### Dataset entries
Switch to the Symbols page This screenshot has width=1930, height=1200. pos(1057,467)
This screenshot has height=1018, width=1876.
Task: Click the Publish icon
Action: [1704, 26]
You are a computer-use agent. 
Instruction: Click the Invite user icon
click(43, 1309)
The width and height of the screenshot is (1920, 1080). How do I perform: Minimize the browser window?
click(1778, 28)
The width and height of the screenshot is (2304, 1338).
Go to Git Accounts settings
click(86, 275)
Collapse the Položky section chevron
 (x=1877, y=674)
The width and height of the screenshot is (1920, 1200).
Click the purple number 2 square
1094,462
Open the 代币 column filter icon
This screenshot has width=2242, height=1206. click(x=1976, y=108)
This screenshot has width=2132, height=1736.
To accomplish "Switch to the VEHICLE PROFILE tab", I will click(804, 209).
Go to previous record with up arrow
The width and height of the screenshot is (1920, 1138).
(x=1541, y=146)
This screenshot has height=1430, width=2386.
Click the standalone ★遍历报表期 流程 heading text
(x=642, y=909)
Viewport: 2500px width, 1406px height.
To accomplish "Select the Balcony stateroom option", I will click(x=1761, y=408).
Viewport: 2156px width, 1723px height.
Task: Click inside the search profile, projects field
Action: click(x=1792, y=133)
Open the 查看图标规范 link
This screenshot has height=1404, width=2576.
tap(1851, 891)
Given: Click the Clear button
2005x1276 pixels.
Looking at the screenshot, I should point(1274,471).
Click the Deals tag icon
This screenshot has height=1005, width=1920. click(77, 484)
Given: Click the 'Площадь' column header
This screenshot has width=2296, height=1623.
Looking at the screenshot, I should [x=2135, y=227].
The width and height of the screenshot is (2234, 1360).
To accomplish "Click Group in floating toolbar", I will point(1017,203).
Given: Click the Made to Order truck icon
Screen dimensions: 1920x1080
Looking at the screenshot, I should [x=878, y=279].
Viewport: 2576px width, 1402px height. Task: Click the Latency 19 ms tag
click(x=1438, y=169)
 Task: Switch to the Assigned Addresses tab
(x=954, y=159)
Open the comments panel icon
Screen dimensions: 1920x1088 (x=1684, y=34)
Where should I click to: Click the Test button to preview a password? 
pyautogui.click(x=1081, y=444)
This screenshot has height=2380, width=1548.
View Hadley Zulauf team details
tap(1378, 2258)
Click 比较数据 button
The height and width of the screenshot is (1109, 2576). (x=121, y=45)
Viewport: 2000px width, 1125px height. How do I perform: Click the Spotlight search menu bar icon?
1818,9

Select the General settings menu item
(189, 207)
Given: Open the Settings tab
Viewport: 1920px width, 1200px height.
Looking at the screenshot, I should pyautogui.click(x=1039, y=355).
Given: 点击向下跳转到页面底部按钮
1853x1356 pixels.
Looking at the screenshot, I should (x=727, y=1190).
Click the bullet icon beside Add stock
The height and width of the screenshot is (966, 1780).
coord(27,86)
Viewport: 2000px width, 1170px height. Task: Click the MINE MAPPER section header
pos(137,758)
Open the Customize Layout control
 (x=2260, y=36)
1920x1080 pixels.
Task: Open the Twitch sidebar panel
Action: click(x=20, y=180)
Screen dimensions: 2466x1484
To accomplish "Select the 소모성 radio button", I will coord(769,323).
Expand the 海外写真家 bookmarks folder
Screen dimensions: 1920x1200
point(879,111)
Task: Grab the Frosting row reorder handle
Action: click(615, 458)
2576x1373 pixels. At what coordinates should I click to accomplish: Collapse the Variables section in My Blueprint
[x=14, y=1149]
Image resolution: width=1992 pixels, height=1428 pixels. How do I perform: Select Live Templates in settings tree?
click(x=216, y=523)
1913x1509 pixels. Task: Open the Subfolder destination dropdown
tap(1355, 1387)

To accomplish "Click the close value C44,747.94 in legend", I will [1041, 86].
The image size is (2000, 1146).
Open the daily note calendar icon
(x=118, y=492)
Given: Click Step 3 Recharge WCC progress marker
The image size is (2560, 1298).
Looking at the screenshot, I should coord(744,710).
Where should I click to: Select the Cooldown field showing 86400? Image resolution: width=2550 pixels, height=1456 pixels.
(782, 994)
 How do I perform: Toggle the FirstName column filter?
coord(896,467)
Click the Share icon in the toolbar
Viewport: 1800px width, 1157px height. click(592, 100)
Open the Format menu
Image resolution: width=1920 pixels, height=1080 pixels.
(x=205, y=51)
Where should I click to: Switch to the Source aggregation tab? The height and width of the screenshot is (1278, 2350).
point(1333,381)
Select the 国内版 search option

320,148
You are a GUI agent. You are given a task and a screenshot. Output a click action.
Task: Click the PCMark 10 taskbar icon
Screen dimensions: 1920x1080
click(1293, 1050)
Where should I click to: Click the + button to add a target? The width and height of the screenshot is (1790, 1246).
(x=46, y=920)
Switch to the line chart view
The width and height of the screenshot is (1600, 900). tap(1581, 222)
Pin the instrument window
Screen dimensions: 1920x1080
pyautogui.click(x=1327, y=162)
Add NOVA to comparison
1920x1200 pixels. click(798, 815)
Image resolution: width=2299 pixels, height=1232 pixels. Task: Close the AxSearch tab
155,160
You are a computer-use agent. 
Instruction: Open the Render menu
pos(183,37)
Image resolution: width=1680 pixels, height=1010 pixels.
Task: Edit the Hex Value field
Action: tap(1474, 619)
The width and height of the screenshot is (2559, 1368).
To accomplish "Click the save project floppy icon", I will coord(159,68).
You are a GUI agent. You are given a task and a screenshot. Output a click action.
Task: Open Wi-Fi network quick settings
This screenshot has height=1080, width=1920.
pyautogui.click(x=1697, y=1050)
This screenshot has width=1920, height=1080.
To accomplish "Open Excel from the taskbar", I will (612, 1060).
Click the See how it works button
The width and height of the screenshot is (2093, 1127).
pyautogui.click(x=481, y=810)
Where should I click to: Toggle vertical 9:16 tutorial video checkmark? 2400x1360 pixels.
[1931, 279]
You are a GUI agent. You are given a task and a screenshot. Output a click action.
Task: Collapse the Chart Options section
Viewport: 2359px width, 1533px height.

### Exercise aim
Without omitting anything, reproduce the whole of the data.

### Result of the task
Switch to the Symbols page This screenshot has width=1930, height=1200. pos(1057,467)
This screenshot has height=1018, width=1876.
Task: Click the Publish icon
Action: [1704, 26]
You are a computer-use agent. 
Instruction: Click the Invite user icon
click(43, 1309)
The width and height of the screenshot is (1920, 1080). How do I perform: Minimize the browser window?
click(1778, 28)
The width and height of the screenshot is (2304, 1338).
Go to Git Accounts settings
click(86, 275)
Collapse the Položky section chevron
 (x=1877, y=674)
The width and height of the screenshot is (1920, 1200).
Click the purple number 2 square
1094,462
Open the 代币 column filter icon
This screenshot has width=2242, height=1206. click(x=1976, y=108)
This screenshot has width=2132, height=1736.
To accomplish "Switch to the VEHICLE PROFILE tab", I will click(804, 209).
Go to previous record with up arrow
The width and height of the screenshot is (1920, 1138).
(x=1541, y=146)
This screenshot has height=1430, width=2386.
Click the standalone ★遍历报表期 流程 heading text
(x=642, y=909)
Viewport: 2500px width, 1406px height.
To accomplish "Select the Balcony stateroom option", I will click(x=1761, y=408).
Viewport: 2156px width, 1723px height.
Task: Click inside the search profile, projects field
Action: click(x=1792, y=133)
Open the 查看图标规范 link
This screenshot has height=1404, width=2576.
tap(1851, 891)
Given: Click the Clear button
2005x1276 pixels.
Looking at the screenshot, I should point(1274,471).
Click the Deals tag icon
This screenshot has height=1005, width=1920. click(77, 484)
Given: Click the 'Площадь' column header
This screenshot has width=2296, height=1623.
Looking at the screenshot, I should [x=2135, y=227].
The width and height of the screenshot is (2234, 1360).
To accomplish "Click Group in floating toolbar", I will point(1017,203).
Given: Click the Made to Order truck icon
Screen dimensions: 1920x1080
Looking at the screenshot, I should [x=878, y=279].
Viewport: 2576px width, 1402px height. Task: Click the Latency 19 ms tag
click(x=1438, y=169)
 Task: Switch to the Assigned Addresses tab
(x=954, y=159)
Open the comments panel icon
Screen dimensions: 1920x1088 (x=1684, y=34)
Where should I click to: Click the Test button to preview a password? 
pyautogui.click(x=1081, y=444)
This screenshot has height=2380, width=1548.
View Hadley Zulauf team details
tap(1378, 2258)
Click 比较数据 button
The height and width of the screenshot is (1109, 2576). (x=121, y=45)
Viewport: 2000px width, 1125px height. How do I perform: Click the Spotlight search menu bar icon?
1818,9

Select the General settings menu item
(189, 207)
Given: Open the Settings tab
Viewport: 1920px width, 1200px height.
Looking at the screenshot, I should pyautogui.click(x=1039, y=355).
Given: 点击向下跳转到页面底部按钮
1853x1356 pixels.
Looking at the screenshot, I should (x=727, y=1190).
Click the bullet icon beside Add stock
The height and width of the screenshot is (966, 1780).
coord(27,86)
Viewport: 2000px width, 1170px height. Task: Click the MINE MAPPER section header
pos(137,758)
Open the Customize Layout control
 (x=2260, y=36)
1920x1080 pixels.
Task: Open the Twitch sidebar panel
Action: click(x=20, y=180)
Screen dimensions: 2466x1484
To accomplish "Select the 소모성 radio button", I will coord(769,323).
Expand the 海外写真家 bookmarks folder
Screen dimensions: 1920x1200
point(879,111)
Task: Grab the Frosting row reorder handle
Action: click(615, 458)
2576x1373 pixels. At what coordinates should I click to accomplish: Collapse the Variables section in My Blueprint
[x=14, y=1149]
Image resolution: width=1992 pixels, height=1428 pixels. How do I perform: Select Live Templates in settings tree?
click(x=216, y=523)
1913x1509 pixels. Task: Open the Subfolder destination dropdown
tap(1355, 1387)

To accomplish "Click the close value C44,747.94 in legend", I will [1041, 86].
The image size is (2000, 1146).
Open the daily note calendar icon
(x=118, y=492)
Given: Click Step 3 Recharge WCC progress marker
The image size is (2560, 1298).
Looking at the screenshot, I should coord(744,710).
Where should I click to: Select the Cooldown field showing 86400? Image resolution: width=2550 pixels, height=1456 pixels.
(782, 994)
 How do I perform: Toggle the FirstName column filter?
coord(896,467)
Click the Share icon in the toolbar
Viewport: 1800px width, 1157px height. click(592, 100)
Open the Format menu
Image resolution: width=1920 pixels, height=1080 pixels.
(x=205, y=51)
Where should I click to: Switch to the Source aggregation tab? The height and width of the screenshot is (1278, 2350).
point(1333,381)
Select the 国内版 search option

320,148
You are a GUI agent. You are given a task and a screenshot. Output a click action.
Task: Click the PCMark 10 taskbar icon
Screen dimensions: 1920x1080
click(1293, 1050)
Where should I click to: Click the + button to add a target? The width and height of the screenshot is (1790, 1246).
(x=46, y=920)
Switch to the line chart view
The width and height of the screenshot is (1600, 900). tap(1581, 222)
Pin the instrument window
Screen dimensions: 1920x1080
pyautogui.click(x=1327, y=162)
Add NOVA to comparison
1920x1200 pixels. click(798, 815)
Image resolution: width=2299 pixels, height=1232 pixels. Task: Close the AxSearch tab
155,160
You are a computer-use agent. 
Instruction: Open the Render menu
pos(183,37)
Image resolution: width=1680 pixels, height=1010 pixels.
Task: Edit the Hex Value field
Action: tap(1474, 619)
The width and height of the screenshot is (2559, 1368).
To accomplish "Click the save project floppy icon", I will coord(159,68).
You are a GUI agent. You are given a task and a screenshot. Output a click action.
Task: Open Wi-Fi network quick settings
This screenshot has height=1080, width=1920.
pyautogui.click(x=1697, y=1050)
This screenshot has width=1920, height=1080.
To accomplish "Open Excel from the taskbar", I will (612, 1060).
Click the See how it works button
The width and height of the screenshot is (2093, 1127).
pyautogui.click(x=481, y=810)
Where should I click to: Toggle vertical 9:16 tutorial video checkmark? 2400x1360 pixels.
[1931, 279]
You are a GUI agent. You are given a task and a screenshot. Output a click action.
Task: Collapse the Chart Options section
Viewport: 2359px width, 1533px height.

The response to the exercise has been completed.